[TASK BRIEF]: Please print each record below exactly as it is written.

Collected data entries:
»»
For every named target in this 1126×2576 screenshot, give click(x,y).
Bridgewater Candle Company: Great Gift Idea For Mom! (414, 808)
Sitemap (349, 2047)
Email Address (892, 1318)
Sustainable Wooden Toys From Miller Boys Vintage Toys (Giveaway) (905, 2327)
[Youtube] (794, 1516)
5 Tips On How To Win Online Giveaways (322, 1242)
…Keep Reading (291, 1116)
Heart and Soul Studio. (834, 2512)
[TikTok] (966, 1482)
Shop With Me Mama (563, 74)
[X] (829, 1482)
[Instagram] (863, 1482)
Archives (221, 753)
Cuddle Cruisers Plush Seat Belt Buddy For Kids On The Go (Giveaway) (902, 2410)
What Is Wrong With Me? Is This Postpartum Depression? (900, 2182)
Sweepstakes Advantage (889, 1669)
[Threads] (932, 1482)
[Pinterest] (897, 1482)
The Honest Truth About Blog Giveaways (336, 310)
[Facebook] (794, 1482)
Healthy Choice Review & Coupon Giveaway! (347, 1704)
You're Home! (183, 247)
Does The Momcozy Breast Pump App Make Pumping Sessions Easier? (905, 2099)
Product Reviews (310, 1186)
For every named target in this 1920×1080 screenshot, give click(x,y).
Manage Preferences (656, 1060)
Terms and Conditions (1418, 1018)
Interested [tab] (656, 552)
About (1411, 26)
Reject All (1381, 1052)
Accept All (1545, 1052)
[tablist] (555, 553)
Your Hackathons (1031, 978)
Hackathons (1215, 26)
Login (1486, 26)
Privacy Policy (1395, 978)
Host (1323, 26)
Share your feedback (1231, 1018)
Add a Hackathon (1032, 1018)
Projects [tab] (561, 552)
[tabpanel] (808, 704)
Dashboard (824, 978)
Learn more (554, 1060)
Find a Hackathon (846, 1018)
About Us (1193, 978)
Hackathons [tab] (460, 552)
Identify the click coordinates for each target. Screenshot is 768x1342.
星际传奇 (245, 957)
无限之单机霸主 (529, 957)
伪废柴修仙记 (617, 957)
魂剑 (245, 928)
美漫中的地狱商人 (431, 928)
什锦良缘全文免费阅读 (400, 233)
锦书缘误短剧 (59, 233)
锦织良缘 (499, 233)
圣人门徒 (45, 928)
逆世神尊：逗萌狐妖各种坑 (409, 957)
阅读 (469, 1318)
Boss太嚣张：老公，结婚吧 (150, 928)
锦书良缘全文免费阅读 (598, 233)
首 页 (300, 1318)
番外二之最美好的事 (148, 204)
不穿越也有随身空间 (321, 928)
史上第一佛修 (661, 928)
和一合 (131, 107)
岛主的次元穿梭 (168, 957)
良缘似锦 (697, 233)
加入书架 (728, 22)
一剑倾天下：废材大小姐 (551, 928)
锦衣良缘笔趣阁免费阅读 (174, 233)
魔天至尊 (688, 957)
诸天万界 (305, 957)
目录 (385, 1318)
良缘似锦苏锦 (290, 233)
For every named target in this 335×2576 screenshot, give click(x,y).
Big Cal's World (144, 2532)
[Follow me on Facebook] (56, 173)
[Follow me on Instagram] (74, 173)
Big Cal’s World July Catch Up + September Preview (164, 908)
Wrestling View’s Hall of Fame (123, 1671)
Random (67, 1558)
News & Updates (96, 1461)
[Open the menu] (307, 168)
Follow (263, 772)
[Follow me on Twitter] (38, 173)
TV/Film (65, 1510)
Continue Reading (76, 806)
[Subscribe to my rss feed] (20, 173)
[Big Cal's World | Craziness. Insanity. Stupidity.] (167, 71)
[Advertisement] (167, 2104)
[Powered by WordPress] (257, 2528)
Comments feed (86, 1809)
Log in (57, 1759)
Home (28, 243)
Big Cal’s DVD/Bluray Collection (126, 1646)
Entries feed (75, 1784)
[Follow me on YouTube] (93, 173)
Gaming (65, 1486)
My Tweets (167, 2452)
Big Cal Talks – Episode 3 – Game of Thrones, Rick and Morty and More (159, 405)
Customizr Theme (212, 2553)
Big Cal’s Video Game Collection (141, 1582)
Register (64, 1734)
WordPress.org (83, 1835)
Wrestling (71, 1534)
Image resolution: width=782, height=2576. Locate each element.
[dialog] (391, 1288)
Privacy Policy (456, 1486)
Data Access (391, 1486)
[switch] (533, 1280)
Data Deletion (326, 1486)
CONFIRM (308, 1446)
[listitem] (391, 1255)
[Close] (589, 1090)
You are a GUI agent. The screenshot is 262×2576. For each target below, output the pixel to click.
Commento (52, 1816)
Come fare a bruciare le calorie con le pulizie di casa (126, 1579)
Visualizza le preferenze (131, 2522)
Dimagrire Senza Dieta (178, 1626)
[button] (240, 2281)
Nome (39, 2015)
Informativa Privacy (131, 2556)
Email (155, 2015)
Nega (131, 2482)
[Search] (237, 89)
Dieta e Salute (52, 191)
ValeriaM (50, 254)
««
[FINAL ANSWER]:
For every named target in this 1126×2576 screenshot, give click(x,y).
Bridgewater Candle Company: Great Gift Idea For Mom! (414, 808)
Sitemap (349, 2047)
Email Address (892, 1318)
Sustainable Wooden Toys From Miller Boys Vintage Toys (Giveaway) (905, 2327)
[Youtube] (794, 1516)
5 Tips On How To Win Online Giveaways (322, 1242)
…Keep Reading (291, 1116)
Heart and Soul Studio. (834, 2512)
[TikTok] (966, 1482)
Shop With Me Mama (563, 74)
[X] (829, 1482)
[Instagram] (863, 1482)
Archives (221, 753)
Cuddle Cruisers Plush Seat Belt Buddy For Kids On The Go (Giveaway) (902, 2410)
What Is Wrong With Me? Is This Postpartum Depression? (900, 2182)
Sweepstakes Advantage (889, 1669)
[Threads] (932, 1482)
[Pinterest] (897, 1482)
The Honest Truth About Blog Giveaways (336, 310)
[Facebook] (794, 1482)
Healthy Choice Review & Coupon Giveaway! (347, 1704)
You're Home! (183, 247)
Does The Momcozy Breast Pump App Make Pumping Sessions Easier? (905, 2099)
Product Reviews (310, 1186)
For every named target in this 1920×1080 screenshot, give click(x,y).
Manage Preferences (656, 1060)
Terms and Conditions (1418, 1018)
Interested [tab] (656, 552)
About (1411, 26)
Reject All (1381, 1052)
Accept All (1545, 1052)
[tablist] (555, 553)
Your Hackathons (1031, 978)
Hackathons (1215, 26)
Login (1486, 26)
Privacy Policy (1395, 978)
Host (1323, 26)
Share your feedback (1231, 1018)
Add a Hackathon (1032, 1018)
Projects [tab] (561, 552)
[tabpanel] (808, 704)
Dashboard (824, 978)
Learn more (554, 1060)
Find a Hackathon (846, 1018)
About Us (1193, 978)
Hackathons [tab] (460, 552)
Identify the click coordinates for each target. Screenshot is 768x1342.
星际传奇 (245, 957)
无限之单机霸主 (529, 957)
伪废柴修仙记 (617, 957)
魂剑 (245, 928)
美漫中的地狱商人 (431, 928)
什锦良缘全文免费阅读 (400, 233)
锦书缘误短剧 (59, 233)
锦织良缘 (499, 233)
圣人门徒 (45, 928)
逆世神尊：逗萌狐妖各种坑 (409, 957)
阅读 (469, 1318)
Boss太嚣张：老公，结婚吧 (150, 928)
锦书良缘全文免费阅读 (598, 233)
首 页 (300, 1318)
番外二之最美好的事 (148, 204)
不穿越也有随身空间 (321, 928)
史上第一佛修 (661, 928)
和一合 (131, 107)
岛主的次元穿梭 (168, 957)
良缘似锦 (697, 233)
加入书架 (728, 22)
一剑倾天下：废材大小姐 (551, 928)
锦衣良缘笔趣阁免费阅读 (174, 233)
魔天至尊 (688, 957)
诸天万界 (305, 957)
目录 (385, 1318)
良缘似锦苏锦 (290, 233)
For every named target in this 335×2576 screenshot, give click(x,y).
Big Cal's World (144, 2532)
[Follow me on Facebook] (56, 173)
[Follow me on Instagram] (74, 173)
Big Cal’s World July Catch Up + September Preview (164, 908)
Wrestling View’s Hall of Fame (123, 1671)
Random (67, 1558)
News & Updates (96, 1461)
[Open the menu] (307, 168)
Follow (263, 772)
[Follow me on Twitter] (38, 173)
TV/Film (65, 1510)
Continue Reading (76, 806)
[Subscribe to my rss feed] (20, 173)
[Big Cal's World | Craziness. Insanity. Stupidity.] (167, 71)
[Advertisement] (167, 2104)
[Powered by WordPress] (257, 2528)
Comments feed (86, 1809)
Log in (57, 1759)
Home (28, 243)
Big Cal’s DVD/Bluray Collection (126, 1646)
Entries feed (75, 1784)
[Follow me on YouTube] (93, 173)
Gaming (65, 1486)
My Tweets (167, 2452)
Big Cal Talks – Episode 3 – Game of Thrones, Rick and Morty and More (159, 405)
Customizr Theme (212, 2553)
Big Cal’s Video Game Collection (141, 1582)
Register (64, 1734)
WordPress.org (83, 1835)
Wrestling (71, 1534)
Image resolution: width=782, height=2576. Locate each element.
[dialog] (391, 1288)
Privacy Policy (456, 1486)
Data Access (391, 1486)
[switch] (533, 1280)
Data Deletion (326, 1486)
CONFIRM (308, 1446)
[listitem] (391, 1255)
[Close] (589, 1090)
You are a GUI agent. The screenshot is 262×2576. For each target below, output the pixel to click.
Commento (52, 1816)
Come fare a bruciare le calorie con le pulizie di casa (126, 1579)
Visualizza le preferenze (131, 2522)
Dimagrire Senza Dieta (178, 1626)
[button] (240, 2281)
Nome (39, 2015)
Informativa Privacy (131, 2556)
Email (155, 2015)
Nega (131, 2482)
[Search] (237, 89)
Dieta e Salute (52, 191)
ValeriaM (50, 254)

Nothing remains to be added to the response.